From the entries that follow, copy exactly the lines beginning at the line holding "Trausti fra St. Dalby (602, 2360)" and continuing through the line holding "Eruss (586, 1387)".

======

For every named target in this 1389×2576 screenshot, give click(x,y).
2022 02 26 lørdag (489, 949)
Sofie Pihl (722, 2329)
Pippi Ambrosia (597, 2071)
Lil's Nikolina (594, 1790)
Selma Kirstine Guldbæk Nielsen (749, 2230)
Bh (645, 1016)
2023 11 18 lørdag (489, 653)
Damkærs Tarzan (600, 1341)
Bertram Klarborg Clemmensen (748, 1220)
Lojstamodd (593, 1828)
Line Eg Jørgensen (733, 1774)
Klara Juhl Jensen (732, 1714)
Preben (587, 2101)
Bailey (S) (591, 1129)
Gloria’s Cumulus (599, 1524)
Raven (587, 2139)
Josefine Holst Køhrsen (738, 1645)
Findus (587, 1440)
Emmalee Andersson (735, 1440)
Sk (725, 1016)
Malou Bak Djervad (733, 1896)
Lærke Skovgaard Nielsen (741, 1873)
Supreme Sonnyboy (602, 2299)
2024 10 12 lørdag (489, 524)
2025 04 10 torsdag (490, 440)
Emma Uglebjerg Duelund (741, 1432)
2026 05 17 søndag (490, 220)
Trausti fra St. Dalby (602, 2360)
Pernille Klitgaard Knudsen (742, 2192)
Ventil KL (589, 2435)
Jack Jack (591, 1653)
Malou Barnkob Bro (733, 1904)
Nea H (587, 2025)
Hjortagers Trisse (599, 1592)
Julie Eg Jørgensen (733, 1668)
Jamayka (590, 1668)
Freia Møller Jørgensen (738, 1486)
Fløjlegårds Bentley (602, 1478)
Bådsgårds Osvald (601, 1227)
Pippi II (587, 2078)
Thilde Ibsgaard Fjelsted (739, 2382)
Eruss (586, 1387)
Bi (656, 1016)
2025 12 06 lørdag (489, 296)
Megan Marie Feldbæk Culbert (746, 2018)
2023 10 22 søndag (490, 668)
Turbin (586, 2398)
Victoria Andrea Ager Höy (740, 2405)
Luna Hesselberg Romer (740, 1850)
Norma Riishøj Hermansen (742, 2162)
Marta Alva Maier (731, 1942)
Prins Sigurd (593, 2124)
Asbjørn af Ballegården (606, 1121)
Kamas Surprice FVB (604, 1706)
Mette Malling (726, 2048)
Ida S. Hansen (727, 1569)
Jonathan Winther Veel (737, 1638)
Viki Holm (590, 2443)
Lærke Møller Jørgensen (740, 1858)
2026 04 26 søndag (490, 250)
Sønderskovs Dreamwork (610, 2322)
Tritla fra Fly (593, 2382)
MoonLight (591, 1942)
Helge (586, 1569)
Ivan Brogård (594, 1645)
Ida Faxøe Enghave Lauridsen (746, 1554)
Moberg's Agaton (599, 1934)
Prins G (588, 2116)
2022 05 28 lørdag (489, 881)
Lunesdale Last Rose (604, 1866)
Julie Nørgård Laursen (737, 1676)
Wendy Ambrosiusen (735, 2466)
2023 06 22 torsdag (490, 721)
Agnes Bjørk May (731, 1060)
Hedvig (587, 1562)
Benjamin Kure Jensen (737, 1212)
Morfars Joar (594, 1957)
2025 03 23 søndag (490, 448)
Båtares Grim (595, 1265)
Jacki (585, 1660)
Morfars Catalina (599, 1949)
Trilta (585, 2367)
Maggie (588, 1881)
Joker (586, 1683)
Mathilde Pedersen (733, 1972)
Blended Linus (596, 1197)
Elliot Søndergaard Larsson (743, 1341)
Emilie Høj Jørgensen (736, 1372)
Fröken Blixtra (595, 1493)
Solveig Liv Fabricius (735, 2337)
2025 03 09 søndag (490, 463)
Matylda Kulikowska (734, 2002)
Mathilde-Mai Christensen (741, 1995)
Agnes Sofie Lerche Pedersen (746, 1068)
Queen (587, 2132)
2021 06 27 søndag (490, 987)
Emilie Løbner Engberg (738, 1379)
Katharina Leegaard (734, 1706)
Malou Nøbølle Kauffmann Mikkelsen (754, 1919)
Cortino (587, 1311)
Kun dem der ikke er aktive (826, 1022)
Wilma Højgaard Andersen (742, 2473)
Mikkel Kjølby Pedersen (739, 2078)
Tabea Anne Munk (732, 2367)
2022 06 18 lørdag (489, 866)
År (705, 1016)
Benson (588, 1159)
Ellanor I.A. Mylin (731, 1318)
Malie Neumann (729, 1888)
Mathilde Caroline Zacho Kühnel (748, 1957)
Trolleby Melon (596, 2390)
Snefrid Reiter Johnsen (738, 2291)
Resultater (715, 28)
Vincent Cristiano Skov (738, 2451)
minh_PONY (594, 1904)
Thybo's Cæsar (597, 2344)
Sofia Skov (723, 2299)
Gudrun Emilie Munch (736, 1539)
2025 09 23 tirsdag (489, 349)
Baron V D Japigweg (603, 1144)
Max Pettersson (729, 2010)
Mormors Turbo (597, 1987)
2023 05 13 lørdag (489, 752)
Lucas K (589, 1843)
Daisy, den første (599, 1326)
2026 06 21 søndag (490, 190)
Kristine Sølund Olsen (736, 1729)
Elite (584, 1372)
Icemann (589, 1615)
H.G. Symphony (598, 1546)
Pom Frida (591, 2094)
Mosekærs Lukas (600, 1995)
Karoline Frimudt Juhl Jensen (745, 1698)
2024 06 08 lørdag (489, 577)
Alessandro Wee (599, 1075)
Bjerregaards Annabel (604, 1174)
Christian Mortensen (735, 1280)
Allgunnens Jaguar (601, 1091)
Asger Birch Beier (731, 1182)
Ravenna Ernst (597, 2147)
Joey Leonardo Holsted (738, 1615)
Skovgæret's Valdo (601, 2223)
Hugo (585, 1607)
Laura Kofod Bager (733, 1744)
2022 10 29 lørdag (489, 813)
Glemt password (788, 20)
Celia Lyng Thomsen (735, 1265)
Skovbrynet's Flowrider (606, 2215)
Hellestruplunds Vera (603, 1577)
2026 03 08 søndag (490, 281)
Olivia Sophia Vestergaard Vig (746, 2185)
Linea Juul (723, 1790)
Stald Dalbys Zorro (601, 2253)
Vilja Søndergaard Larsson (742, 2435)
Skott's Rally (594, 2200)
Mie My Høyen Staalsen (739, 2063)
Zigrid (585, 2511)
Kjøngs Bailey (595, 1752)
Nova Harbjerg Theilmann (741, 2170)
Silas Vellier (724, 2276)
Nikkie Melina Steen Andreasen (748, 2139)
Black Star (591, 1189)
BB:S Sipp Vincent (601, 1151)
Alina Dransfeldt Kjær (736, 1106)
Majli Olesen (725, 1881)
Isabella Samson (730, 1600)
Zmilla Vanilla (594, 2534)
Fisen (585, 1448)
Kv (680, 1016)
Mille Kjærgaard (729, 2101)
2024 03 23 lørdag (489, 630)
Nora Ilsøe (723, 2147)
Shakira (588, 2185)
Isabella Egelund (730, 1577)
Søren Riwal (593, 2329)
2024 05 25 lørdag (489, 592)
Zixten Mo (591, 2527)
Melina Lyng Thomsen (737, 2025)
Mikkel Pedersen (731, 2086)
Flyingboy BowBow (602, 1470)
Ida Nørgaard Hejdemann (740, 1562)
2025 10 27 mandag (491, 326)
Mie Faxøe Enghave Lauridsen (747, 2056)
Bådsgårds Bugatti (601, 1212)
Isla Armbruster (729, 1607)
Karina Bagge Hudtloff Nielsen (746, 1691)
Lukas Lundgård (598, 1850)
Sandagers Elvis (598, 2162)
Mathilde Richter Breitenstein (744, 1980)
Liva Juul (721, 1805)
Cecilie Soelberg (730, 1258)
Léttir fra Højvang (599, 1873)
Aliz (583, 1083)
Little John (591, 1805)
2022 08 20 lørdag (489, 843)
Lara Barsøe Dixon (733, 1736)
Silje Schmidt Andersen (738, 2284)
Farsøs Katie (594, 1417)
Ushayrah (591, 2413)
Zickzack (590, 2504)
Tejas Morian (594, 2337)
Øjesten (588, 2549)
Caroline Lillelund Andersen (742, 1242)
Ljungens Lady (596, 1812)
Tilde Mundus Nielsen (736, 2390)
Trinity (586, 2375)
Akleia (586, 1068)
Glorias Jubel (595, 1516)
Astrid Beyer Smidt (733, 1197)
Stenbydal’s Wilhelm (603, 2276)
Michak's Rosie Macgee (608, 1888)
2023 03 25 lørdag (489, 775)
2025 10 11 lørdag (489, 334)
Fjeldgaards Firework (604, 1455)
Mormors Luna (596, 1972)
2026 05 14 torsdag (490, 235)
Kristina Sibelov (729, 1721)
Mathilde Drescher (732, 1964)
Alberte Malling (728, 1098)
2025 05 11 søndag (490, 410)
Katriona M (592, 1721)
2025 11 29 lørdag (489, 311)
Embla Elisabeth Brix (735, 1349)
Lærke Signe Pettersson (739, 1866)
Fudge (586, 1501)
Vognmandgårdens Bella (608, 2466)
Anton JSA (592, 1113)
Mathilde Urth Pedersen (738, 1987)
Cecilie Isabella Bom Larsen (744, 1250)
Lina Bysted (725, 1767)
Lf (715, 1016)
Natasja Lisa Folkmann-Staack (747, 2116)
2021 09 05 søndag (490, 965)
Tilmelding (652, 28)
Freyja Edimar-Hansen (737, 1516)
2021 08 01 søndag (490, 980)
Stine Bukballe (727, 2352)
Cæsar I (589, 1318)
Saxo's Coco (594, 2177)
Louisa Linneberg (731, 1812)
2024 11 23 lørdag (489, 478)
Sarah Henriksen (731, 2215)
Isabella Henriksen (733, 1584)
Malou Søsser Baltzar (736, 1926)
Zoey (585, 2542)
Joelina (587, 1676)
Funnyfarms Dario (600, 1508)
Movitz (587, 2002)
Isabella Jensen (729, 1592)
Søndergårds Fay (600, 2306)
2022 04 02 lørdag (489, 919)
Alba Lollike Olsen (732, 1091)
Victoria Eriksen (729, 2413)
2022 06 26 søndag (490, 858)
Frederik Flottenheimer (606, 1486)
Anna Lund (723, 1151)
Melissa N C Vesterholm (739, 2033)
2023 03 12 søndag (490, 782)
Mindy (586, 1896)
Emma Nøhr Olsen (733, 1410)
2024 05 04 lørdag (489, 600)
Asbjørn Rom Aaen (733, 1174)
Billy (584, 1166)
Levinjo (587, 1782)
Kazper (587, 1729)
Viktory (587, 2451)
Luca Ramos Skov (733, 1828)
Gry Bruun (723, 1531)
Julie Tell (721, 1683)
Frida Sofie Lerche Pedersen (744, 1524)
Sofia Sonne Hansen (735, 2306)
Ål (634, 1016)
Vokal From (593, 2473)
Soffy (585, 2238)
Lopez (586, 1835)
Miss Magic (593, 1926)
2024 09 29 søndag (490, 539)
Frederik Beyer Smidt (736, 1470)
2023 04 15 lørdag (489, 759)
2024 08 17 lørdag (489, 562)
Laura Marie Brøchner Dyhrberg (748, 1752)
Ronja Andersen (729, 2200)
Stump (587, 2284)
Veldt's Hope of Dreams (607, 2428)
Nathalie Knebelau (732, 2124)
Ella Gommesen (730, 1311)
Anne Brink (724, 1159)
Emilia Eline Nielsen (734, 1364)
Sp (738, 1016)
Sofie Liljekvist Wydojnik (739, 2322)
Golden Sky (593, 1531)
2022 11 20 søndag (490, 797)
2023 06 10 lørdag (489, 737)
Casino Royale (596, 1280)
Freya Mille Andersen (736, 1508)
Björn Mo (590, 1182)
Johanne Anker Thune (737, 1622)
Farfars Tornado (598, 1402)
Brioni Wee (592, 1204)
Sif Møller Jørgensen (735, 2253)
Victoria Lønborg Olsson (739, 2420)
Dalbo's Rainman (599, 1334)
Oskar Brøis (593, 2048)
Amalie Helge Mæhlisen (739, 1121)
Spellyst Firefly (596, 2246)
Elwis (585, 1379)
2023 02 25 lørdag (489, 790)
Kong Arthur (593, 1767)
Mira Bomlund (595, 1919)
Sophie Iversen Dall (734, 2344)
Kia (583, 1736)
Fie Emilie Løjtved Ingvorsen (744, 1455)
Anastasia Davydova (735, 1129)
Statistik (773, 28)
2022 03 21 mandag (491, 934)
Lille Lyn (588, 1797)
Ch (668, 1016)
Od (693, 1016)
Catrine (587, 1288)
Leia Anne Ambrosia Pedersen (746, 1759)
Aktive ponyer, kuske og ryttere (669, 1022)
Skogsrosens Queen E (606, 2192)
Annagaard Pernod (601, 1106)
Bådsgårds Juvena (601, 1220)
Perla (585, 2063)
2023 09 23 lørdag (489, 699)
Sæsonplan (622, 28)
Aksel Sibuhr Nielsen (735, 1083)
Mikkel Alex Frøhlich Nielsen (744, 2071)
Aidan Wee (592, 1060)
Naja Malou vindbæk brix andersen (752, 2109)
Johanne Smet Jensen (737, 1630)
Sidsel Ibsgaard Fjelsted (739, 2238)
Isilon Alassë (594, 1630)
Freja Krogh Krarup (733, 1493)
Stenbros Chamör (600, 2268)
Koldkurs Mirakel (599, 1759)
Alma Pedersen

======

Task result
Trausti fra St. Dalby (602, 2360)
Pernille Klitgaard Knudsen (742, 2192)
Ventil KL (589, 2435)
Jack Jack (591, 1653)
Malou Barnkob Bro (733, 1904)
Nea H (587, 2025)
Hjortagers Trisse (599, 1592)
Julie Eg Jørgensen (733, 1668)
Jamayka (590, 1668)
Freia Møller Jørgensen (738, 1486)
Fløjlegårds Bentley (602, 1478)
Bådsgårds Osvald (601, 1227)
Pippi II (587, 2078)
Thilde Ibsgaard Fjelsted (739, 2382)
Eruss (586, 1387)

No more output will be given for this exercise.